The disruption in corporate debt is connected to the surplus capacity in many of the country’s industrial sectors, like steelmaking, and the enormous amounts of credit granted to businesses that invested in fixed assets. As part of the effort to restructure China’s economy to be consumer- rather an export-driven, the government has been trying to separate the wheat from the chaff in industries such as steel, cement, aluminum smelting and shipbuilding.
“China’s cabinet, the State Council, has said that credit must be cut to these sectors and that no new project approvals are allowed until 2017,” Reuters reported last week. The story also said some steel mills were informed by their bankers this month that their 2013 credit limit would be cut by 20 percent.
Chaori Solar’s failure to make a bond payment is stoking speculation that other companies in industries facing overcapacity may do the same, according to Bloomberg. China’s onshore corporate bond market has exploded the last few years, jumping from 800 billion yuan in 2007. “The absence of risk explains a good deal of this surge in corporate debt issuance,” according to Quartz. With no corporate bond defaults, bonds were “unusually cheap,” and banks held bonds until maturity. The question now is whether the Chinese government will truly let the market operate and allow companies to fail.

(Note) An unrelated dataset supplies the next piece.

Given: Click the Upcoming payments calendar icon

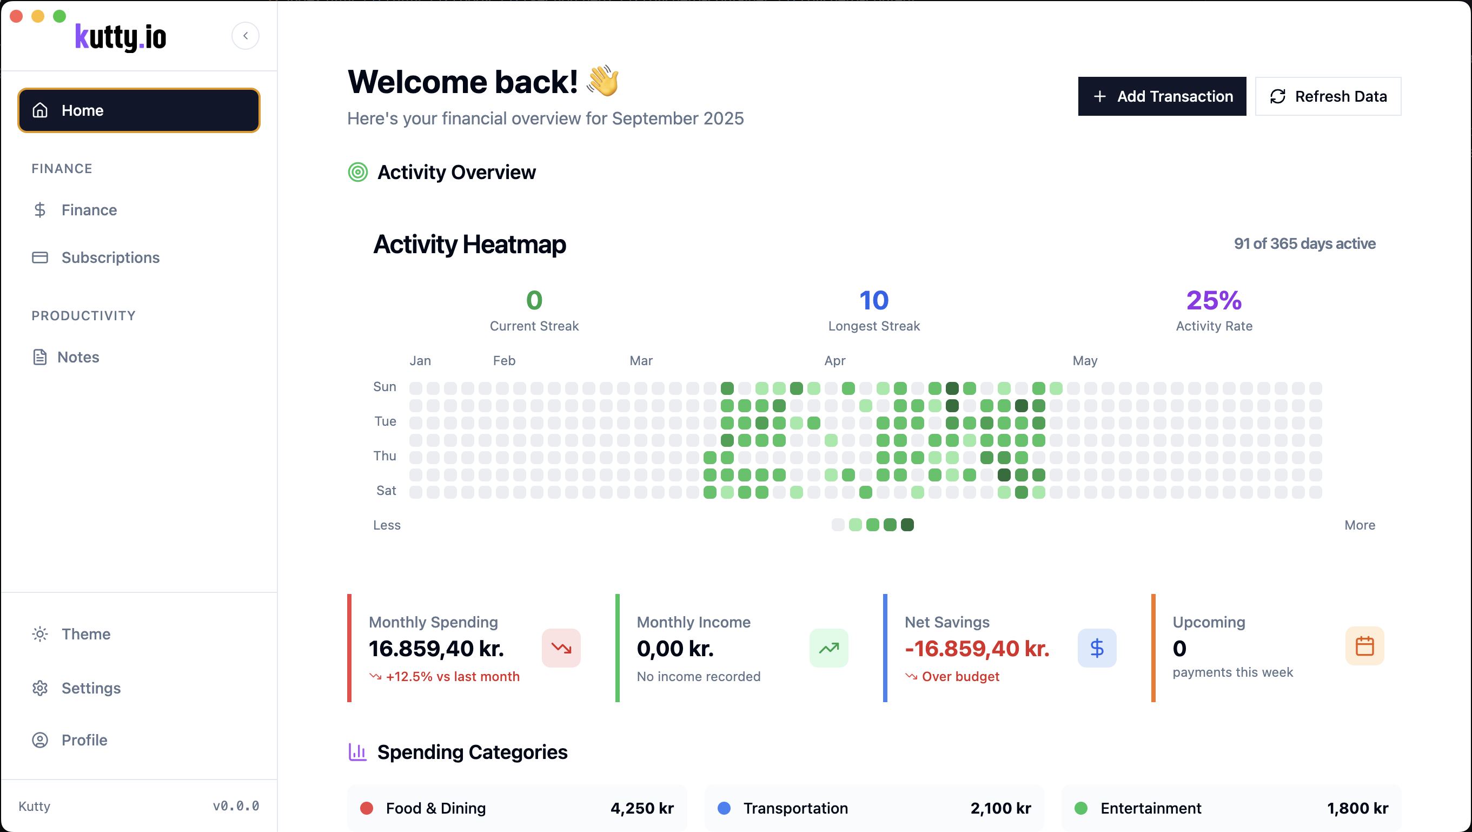Looking at the screenshot, I should (1365, 646).
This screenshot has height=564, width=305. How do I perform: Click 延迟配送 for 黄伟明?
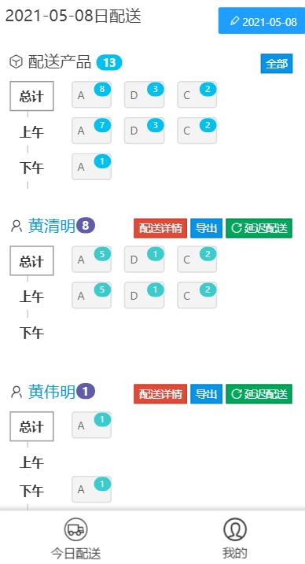pyautogui.click(x=259, y=394)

For example, a closely held Chinese real estate developer with 3.5 billion yuan ($566.6 million) of debt collapsed on Monday, but China’s central bank was reportedly in talks with one of the developer’s largest state lenders, China Construction Bank, to figure out how to repay the company’s debt, according to the Financial Times.

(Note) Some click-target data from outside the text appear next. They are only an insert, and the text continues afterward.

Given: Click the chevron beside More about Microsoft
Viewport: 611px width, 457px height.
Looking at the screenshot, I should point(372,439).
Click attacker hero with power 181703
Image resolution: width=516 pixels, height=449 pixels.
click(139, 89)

Chinese bond issuers that could face trouble, according to the FT, include XE Flavour, a restaurant chain; Sinovel Wind Group Co.; and Tianwei Baobian, a solar cell maker. A Tianwei bond was suspended from public trading last week after the company posted its second consecutive year of losses, according to the FT. Tianwei, however, unlike Chaori, has a controlling shareholder that is owned by China’s central government.
The “political realities” of China’s financial system are that “Beijing will draw a line between weak private companies and weak government-backed companies; it will let the former default but not the latter,” according to the FT.